Fatty fish, like salmon, mackerel, and sardines, are well-known for keeping your heart healthy. Studies also suggest that regular fish eaters also stay sharper, have lower rates of depression, and tend to live longer. 

The apparent relationship between fatty fish and good health has largely been attributed to the fact that they’re rich in omega-3 fatty acids, which are anti-inflammatory.
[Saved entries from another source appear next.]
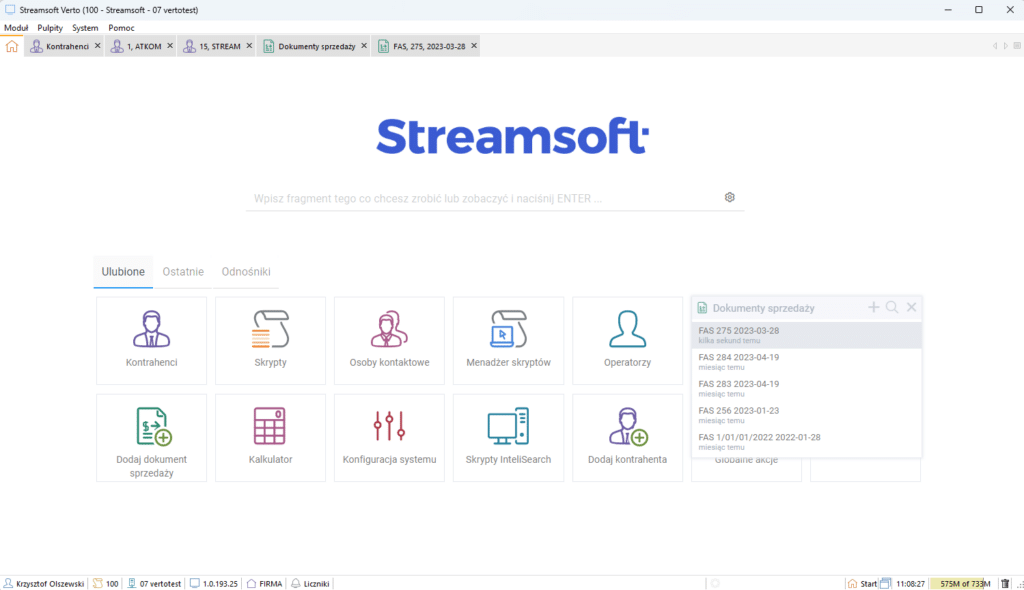
Task: Select document FAS 284 2023-04-19 in the list
Action: (780, 360)
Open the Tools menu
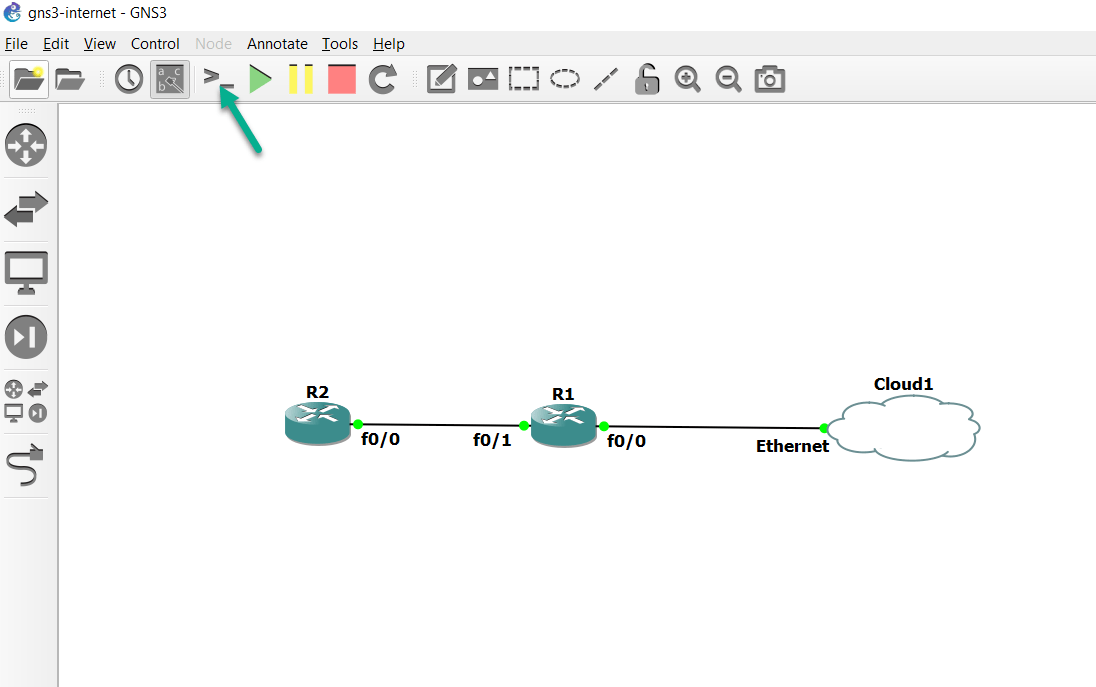 pyautogui.click(x=339, y=43)
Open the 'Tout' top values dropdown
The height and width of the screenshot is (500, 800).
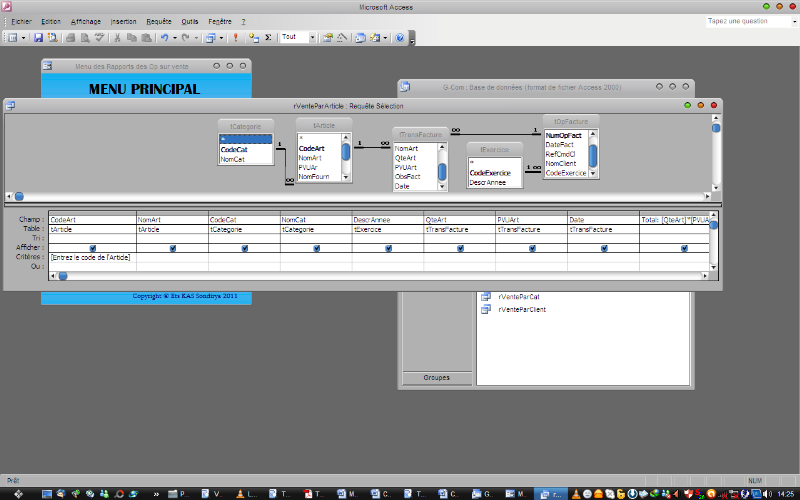pos(312,38)

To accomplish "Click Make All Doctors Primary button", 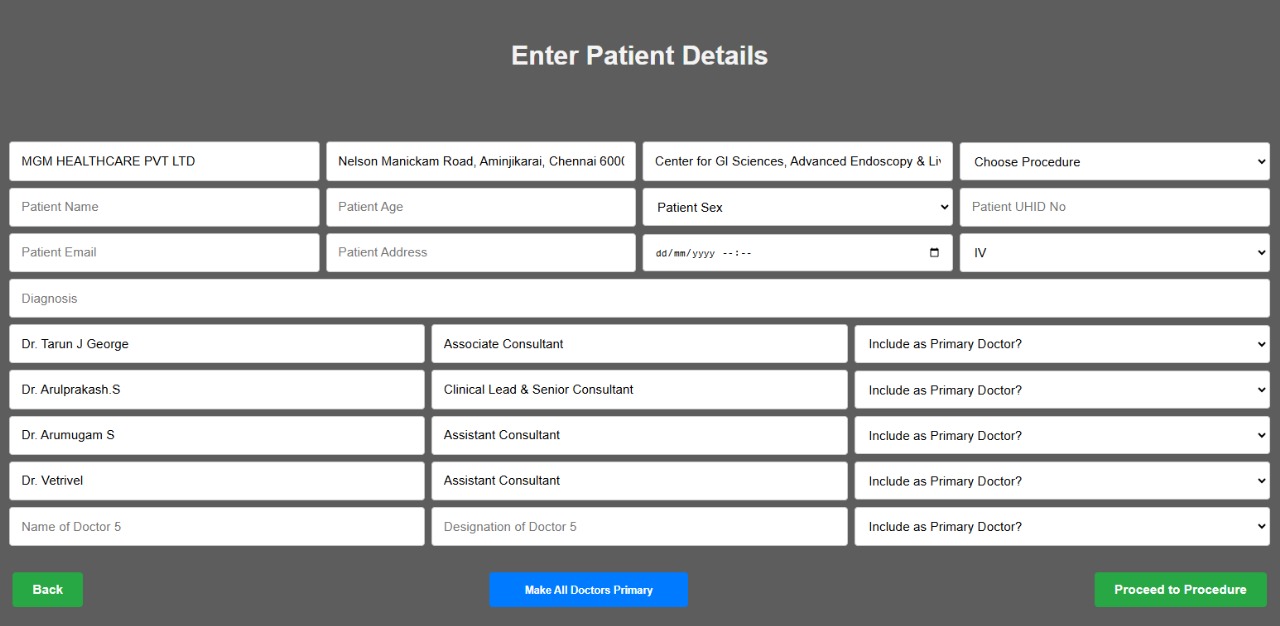I will click(589, 590).
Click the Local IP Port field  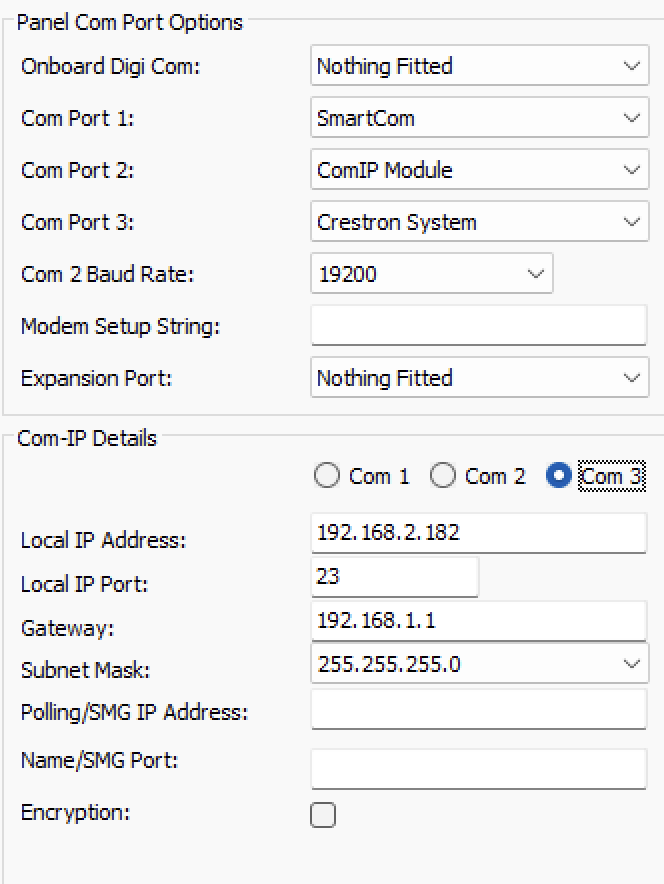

Might that translate to protecting against inflammatory autoimmune disorders like rheumatoid arthritis (RA)? 

The answer, in short, is no. 

In a new study, published in the journal BMC Musculoskeletal Disorders, researchers analyzed data on more than 166,000 participants in the Nurses’ Health Study and the Nurses’ Health Study II. They found that there was “no clear protective effect of fish or marine omega-3 fatty acid intake on RA risk.” 

One slight caveat is that the researchers did find that current and former smokers who ate the most fish were slightly less likely to develop RA compared to smokers and ex-smokers who rarely ate fish. 

Smoking is considered a major risk factor for RA, and getting plenty of omega-3s might help to mitigate (but not eliminate) the danger. 

This was not the first study to examine the connection between fish consumption and RA, and earlier studies have reached different conclusions. 

“Several case-control studies suggested that fish intake, particularly dark meat/oil fish, was associated with decreased RA risk,” the authors of the new study noted. “These [older] studies may have been limited due to recall bias and were conducted in coastal geographic areas with high fish intake (U.S. Pacific Northwest, Greece, and Sweden).”

While omega-3s might not help prevent RA, that doesn’t mean that you should skimp on them if you already have this disease. In fact, eating ample fish or taking a fish oil supplement (ask your doctor first) might help with pain and swelling and increase your chances of reaching (and staying in) remission.